Korea's artificial intelligence (AI) fabless (chip design) sector has stepped forward with new compute architectures to address data center limits and bottlenecks in the graphics processing unit (GPU)-centric paradigm exposed by the spread of Generative AI. As it becomes harder to meet surging AI demand with existing methods, a strategy to distribute computation across device, inference, and large language model (LLM)-specialized architectures is gaining ground. This shift opens a phase that requires diverse compute approaches beyond GPUs, offering new entry opportunities for domestic Neural Processing Unit (NPU)-based fabless corporations.

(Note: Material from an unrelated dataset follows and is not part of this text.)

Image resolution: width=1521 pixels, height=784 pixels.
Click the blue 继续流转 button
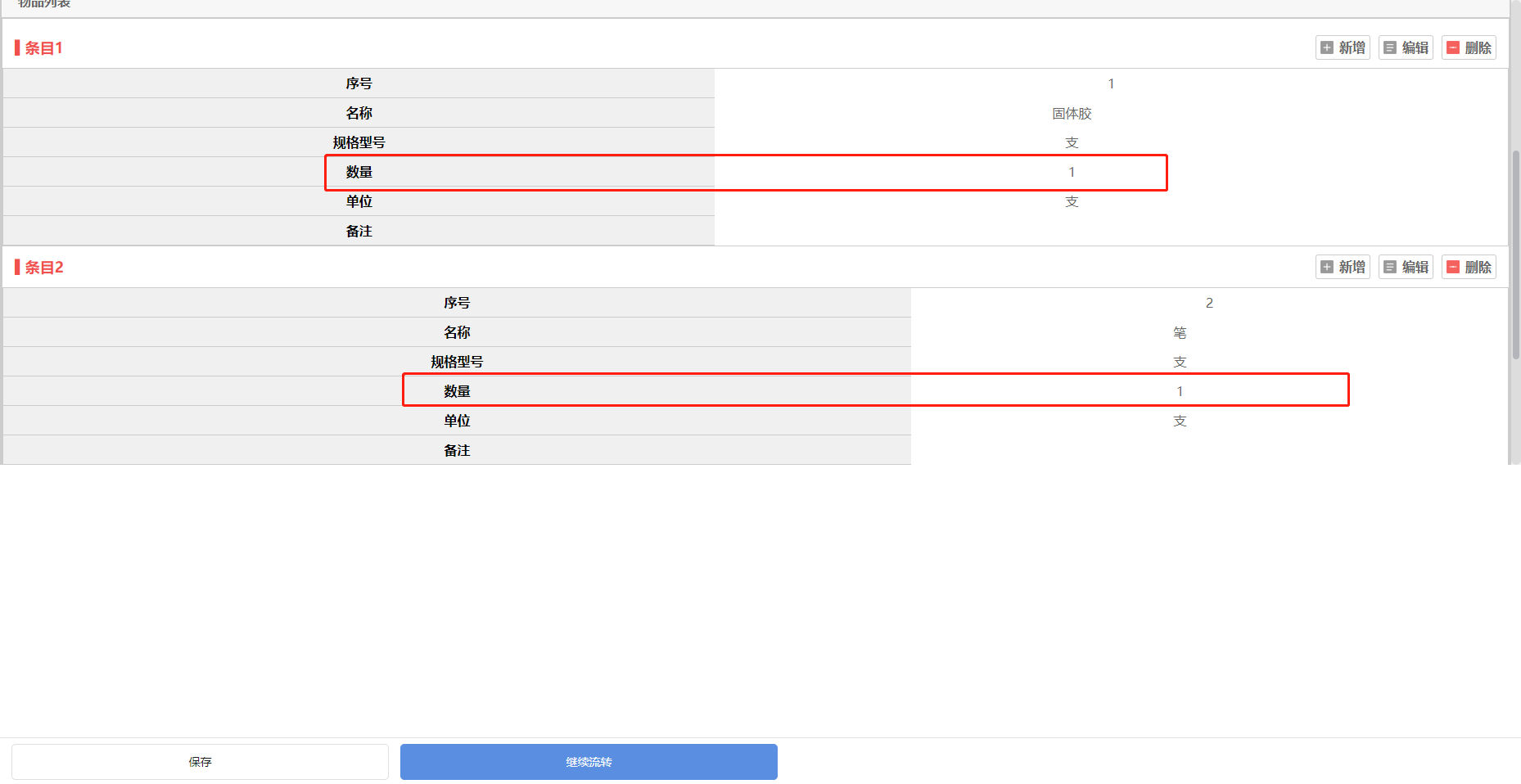pyautogui.click(x=589, y=762)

As the size and compute load of Generative AI models grow rapidly, expanding servers alone is seen as insufficient to solve power, heat, and expense issues. The industry is moving away from processing AI on a single machine toward distributing computation across multiple types of chips and layers.

Kim Nok-won, CEO of DEEPX, gives a lecture at the Korea Tech Festival held at COEX in Seoul on the 3rd. /Courtesy of Choi Hyo-jung

At the Ministry of Trade, Industry and Energy's "2025 Korea Tech Festival" AI fabless special pavilion on the 3rd, domestic corporations presented a three-track approach: ▲ an on-device strategy that handles portions of computation on devices such as smartphones, robots, and home appliances ▲ building inference infrastructure at national and corporate scales ▲ developing LLM-dedicated architectures. This suggests that the "AI semiconductor division of labor" structure, in which application-specific chips share roles, is taking off, moving away from the first-generation AI compute paradigm reliant on general-purpose GPUs.

Power efficiency (performance per watt) is also emerging as a key competitive metric. In the Generative AI era, competitiveness is determined less by chip speed and more by how much computation can be performed with less power. Domestic corporations are accelerating performance-per-watt gains by adopting Samsung Electronics' 2-nanometer, 4-nanometer, and high bandwidth memory (HBM)-based processes. Collaboration using the latest Samsung foundry processes is significant not only because it helps domestic fabless firms secure product competitiveness, but also because it indicates that the foundry–fabless semiconductor ecosystem has begun to be practically consolidated.

On-device AI corporation DeepX projected that the center of Generative AI will shift from the cloud to devices. Chief Executive Kim Nok-won said, "If we run a 100-billion-parameter model under 5 watts (W), we can cut more than 80% of data center traffic," adding, "on-device AI will become the key infrastructure of the 'physical AI' era." Kim said, "We implemented GPU-class compute that costs $3,000 with a chip under $50," emphasizing the competitiveness of ultra-low-power NPUs. DeepX is developing a Generative AI chip based on Samsung Electronics' 2-nanometer process and said, "We are joining with Tesla as among the first 2-nanometer customers."

Rebellions, an inference-only architecture corporation, pointed to growing demand for sovereign AI at national and corporate scales as a key opportunity. Head of business Kim Kwang-jung said, "Only a few countries build foundation models, but inference infrastructure to operate them is needed by every corporation and government worldwide," adding, "efficient inference infrastructure determines national competitiveness." Kim said, "With our next-generation HBM-based chip, we demonstrated running a 7-billion-parameter model on a single chip," and explained, "through a VLLM-based SDK, we provide a development environment similar to CUDA."

HyperExcel, which aims to resolve LLM compute bottlenecks, put forward its LLM-dedicated architecture (LPU). Chief Executive Kim Ju-young said, "Transformer models suffer severe memory bottlenecks, making it hard to bear inference unit costs with GPUs," adding, "this is the time for a dedicated architecture just for LLMs." Kim said, "By shortening the path from DRAM to logic and adopting a single large-core design, we boosted LLM performance to more than twice that of GPUs," and explained, "we will sample a Samsung 4-nanometer chip co-designed with Naver next year, and we are also developing an on-device LLM chip with LG."

AnalogAI, an analog-based AI Semiconductor corporation, presented an "Analog In-Memory Computing" strategy that fundamentally complements the power limits of digital methods. Chief Executive Lee Jae-joon said, "While AI models are growing exponentially fast, existing methods consume massive power moving data back and forth between memory and processors," adding, "the analog approach, which performs computation within the memory cell itself, can dramatically improve power efficiency."

Lee said, "There is potential for improvements from 100 times up to 10,000 times over existing methods," and added, "we will launch our first chip in 2027 targeting high-application markets such as Augmented Reality (AR) glasses and humanoid robots."

While domestic fabless firms' strategies follow different technological axes—such as ultra-low power, inference infrastructure, LLM specialization, and analog computation—they converge in preparing for the "post-GPU era." A semiconductor industry official said, "As the AI Semiconductor market shifts from a general-purpose GPU-centric paradigm to application-optimized architectures, technical and industrial avenues are opening in earnest for domestic NPU fabless firms to expand their presence."

※ This article has been translated by AI. Share your feedback here.